Mañana viajo a Madrid, la ciudad de mis sueños. Pese a que cada vez los he dado más por perdidos: casi todas mis ilusiones se quedan desnudas sin sentido, ante la vida implacable, la implacable vida que me ha machacado hasta dejarme vacío.

Pese a ello, preparo mis auriculares para escuchar música, indolente y perezoso mientras pierdo la mirada por la ventanilla del AVE; cargo baterías, preparo la mochila, trato de gozar al máximo la soledad, de recordar, casi imaginar, el aroma tenue y sutil de la esperanza perdida, seguir el rastro de lo que pudo haber sido, la añoranza de no vivido.

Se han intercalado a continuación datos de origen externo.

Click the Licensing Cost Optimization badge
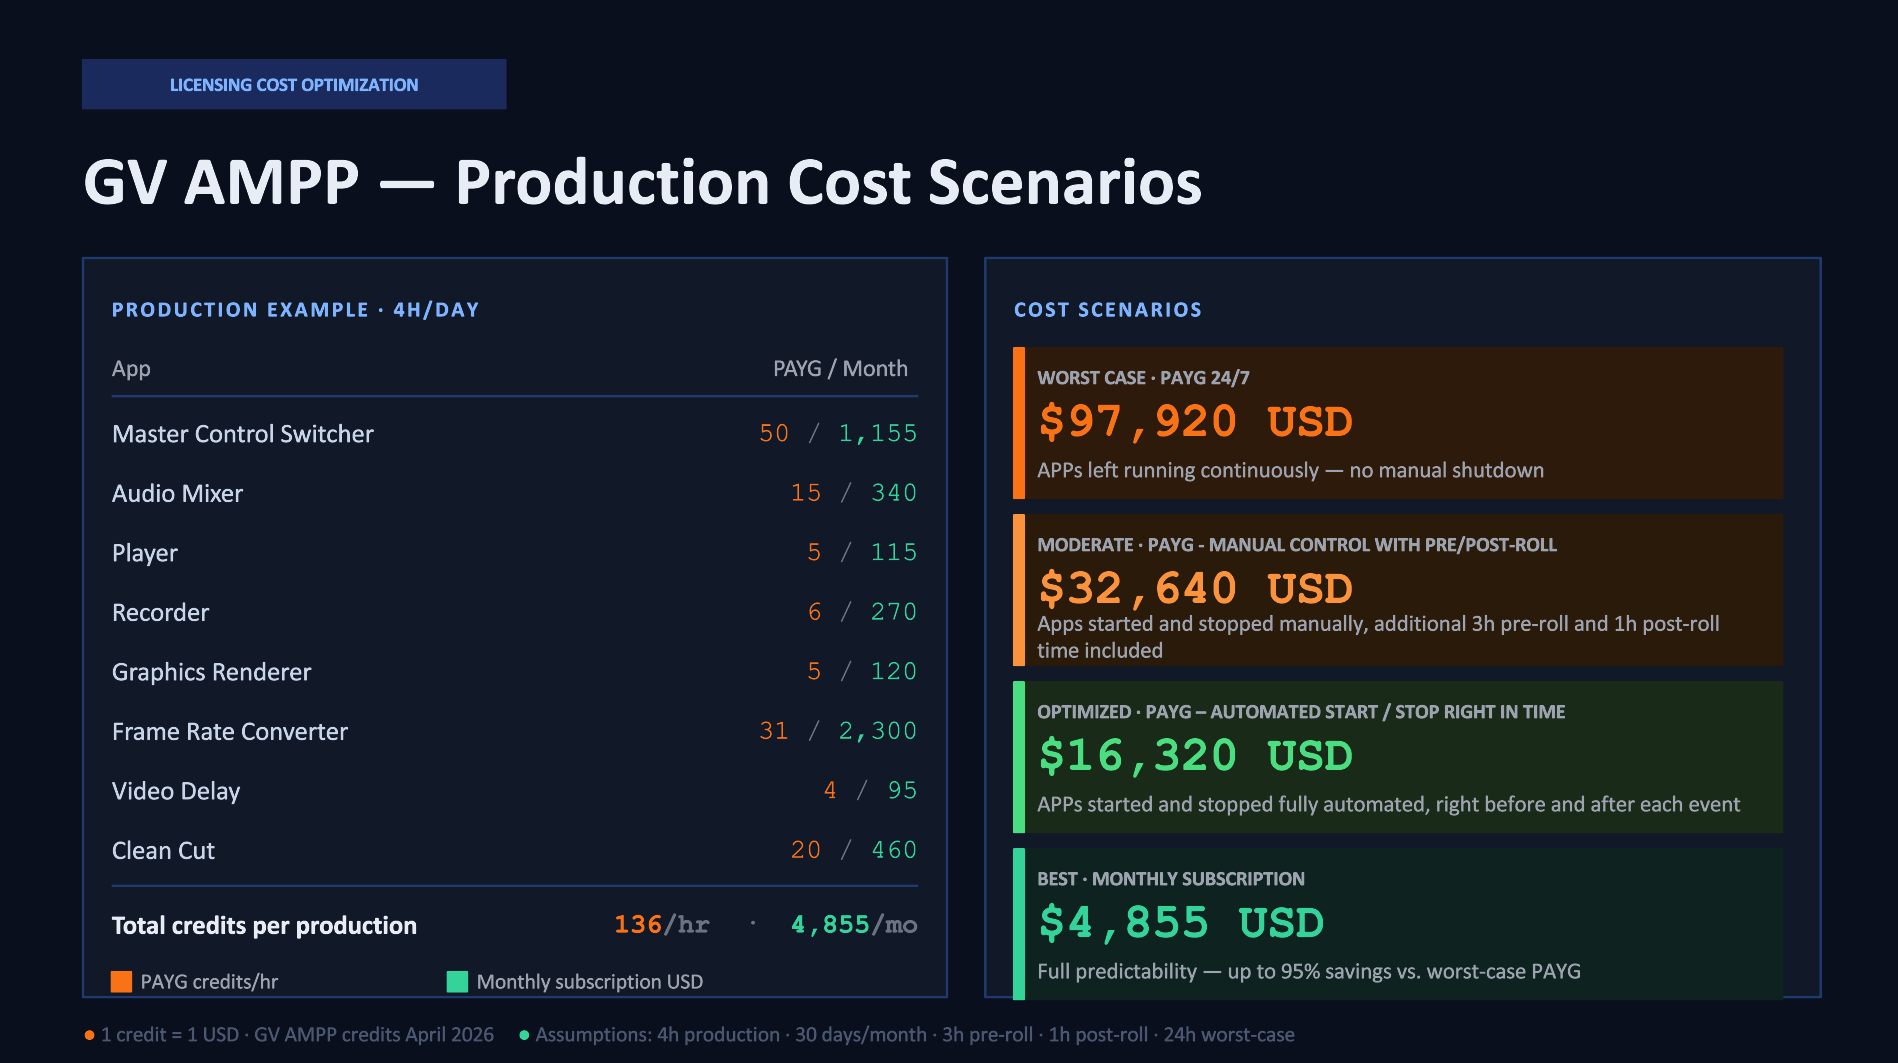The height and width of the screenshot is (1063, 1898). point(294,85)
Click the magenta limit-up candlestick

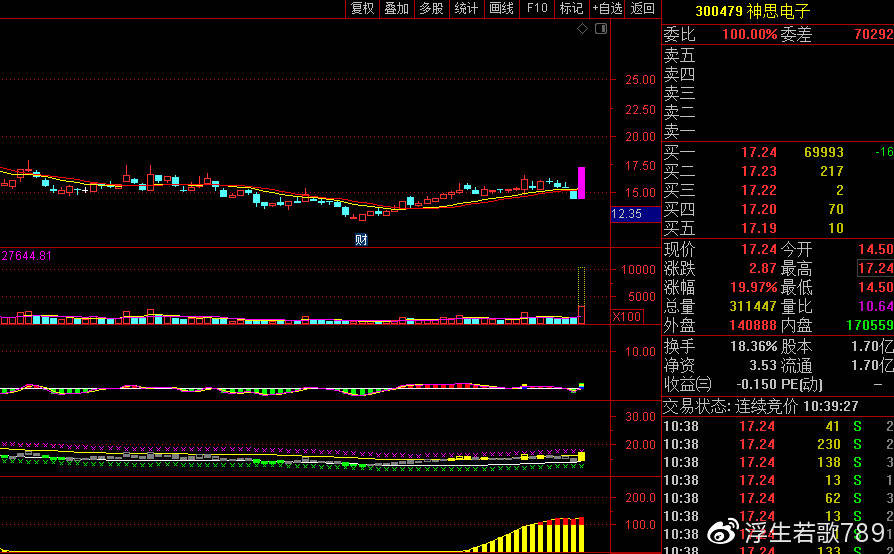pyautogui.click(x=581, y=181)
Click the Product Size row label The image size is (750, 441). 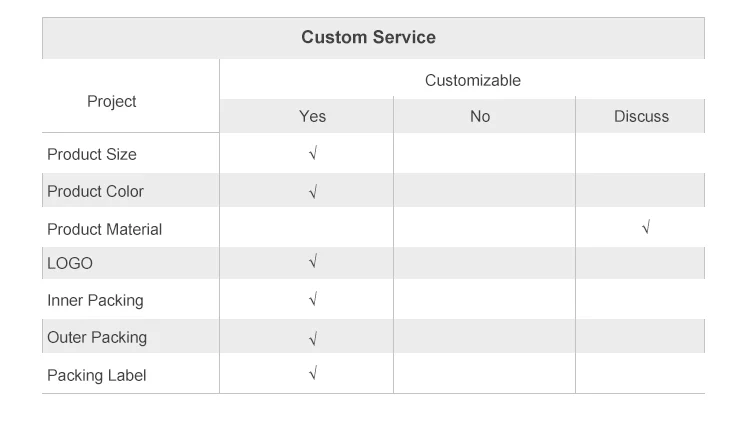pos(92,155)
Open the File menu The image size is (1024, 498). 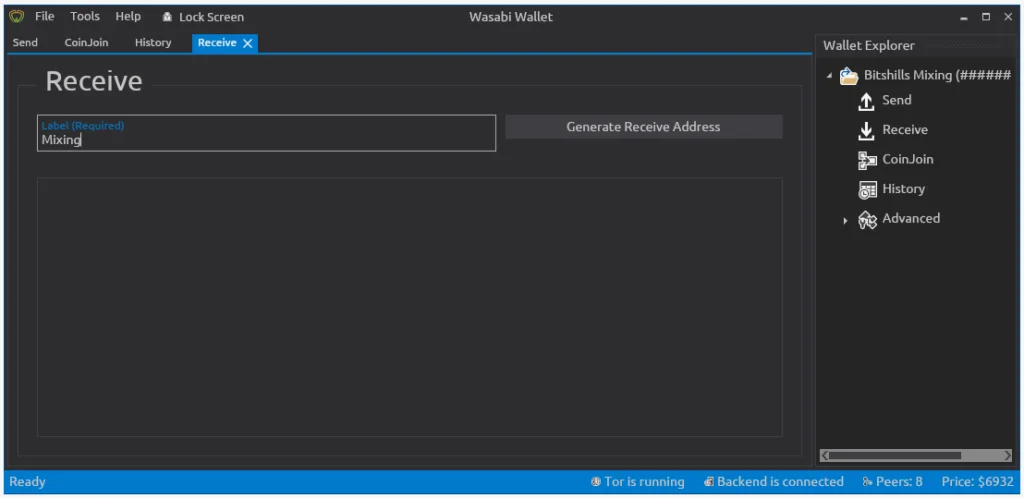click(x=45, y=17)
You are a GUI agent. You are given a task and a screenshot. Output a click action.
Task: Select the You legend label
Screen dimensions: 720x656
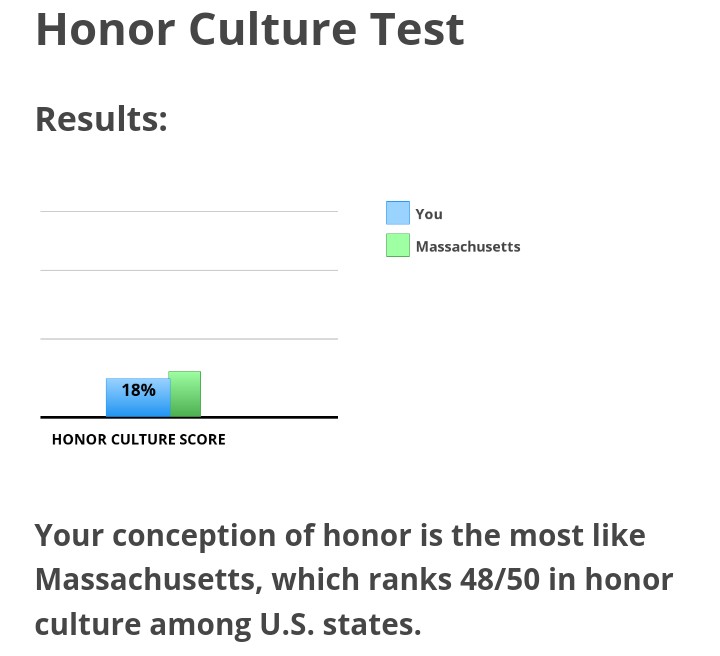(x=429, y=214)
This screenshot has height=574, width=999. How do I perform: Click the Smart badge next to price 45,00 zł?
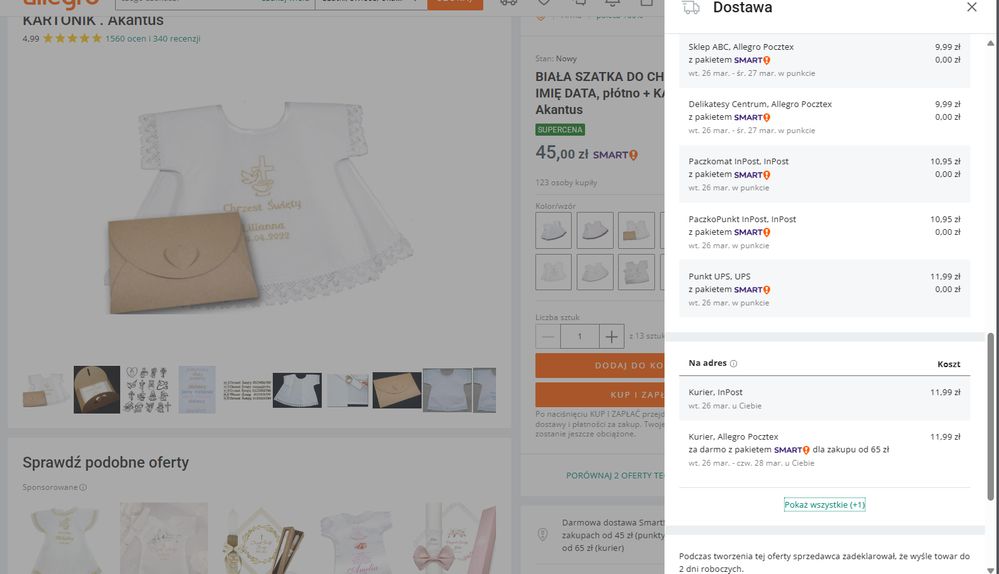point(615,155)
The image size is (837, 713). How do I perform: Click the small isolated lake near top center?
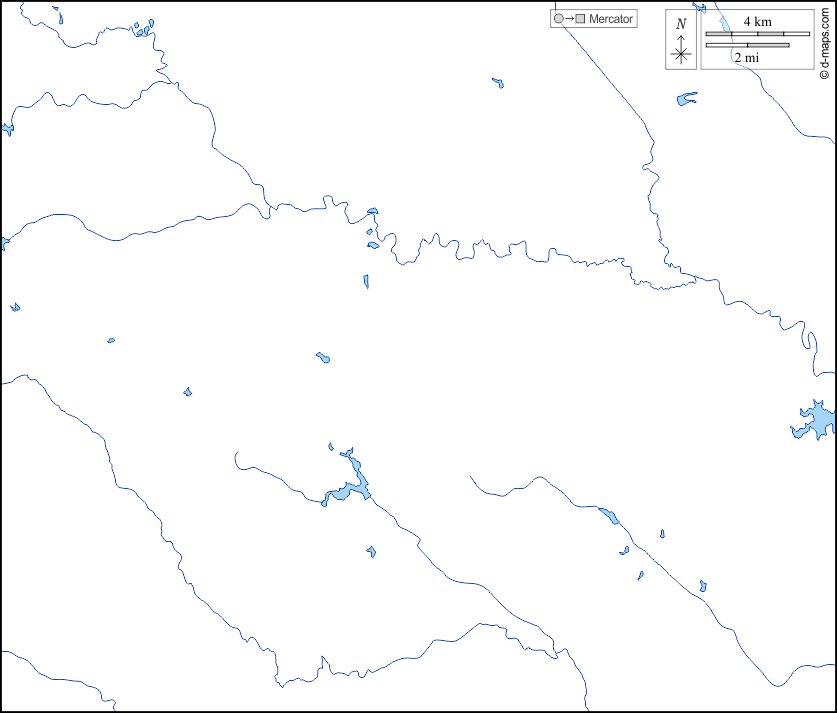click(x=497, y=83)
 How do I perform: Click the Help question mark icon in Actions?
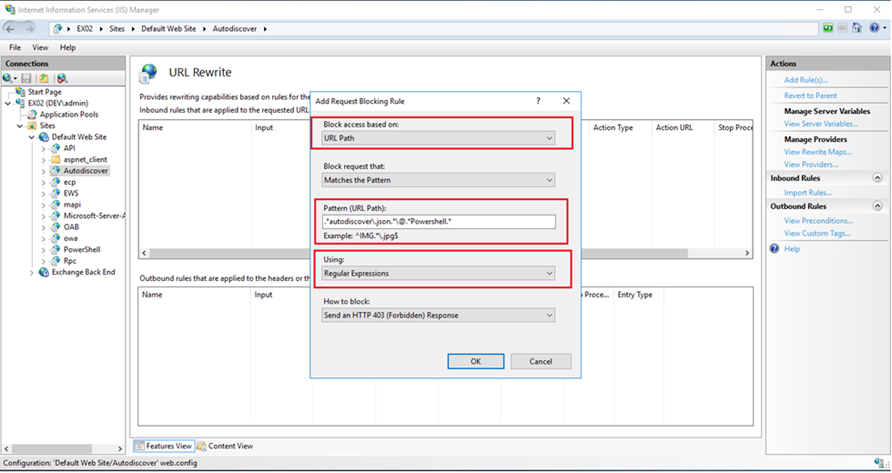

Y luego la marea, el tráfago, la insoportable levedad de todo lo que nos rodea, esa pretenciosidad envuelta en chaqueta y corbata. Las artificiales costumbres y vacuos usos sociales. Y luego el metro y otra vez de vuelta a casa, a la rutina, al hábitat de la desesperanza, a la tristeza continua y contenida.

Sigue pendiente una historia que se ha deconstruido, y que no tiene ni origen ni destino ni destinatario. Como las botellas que lanzo al océano cuando tengo ganas de llorar.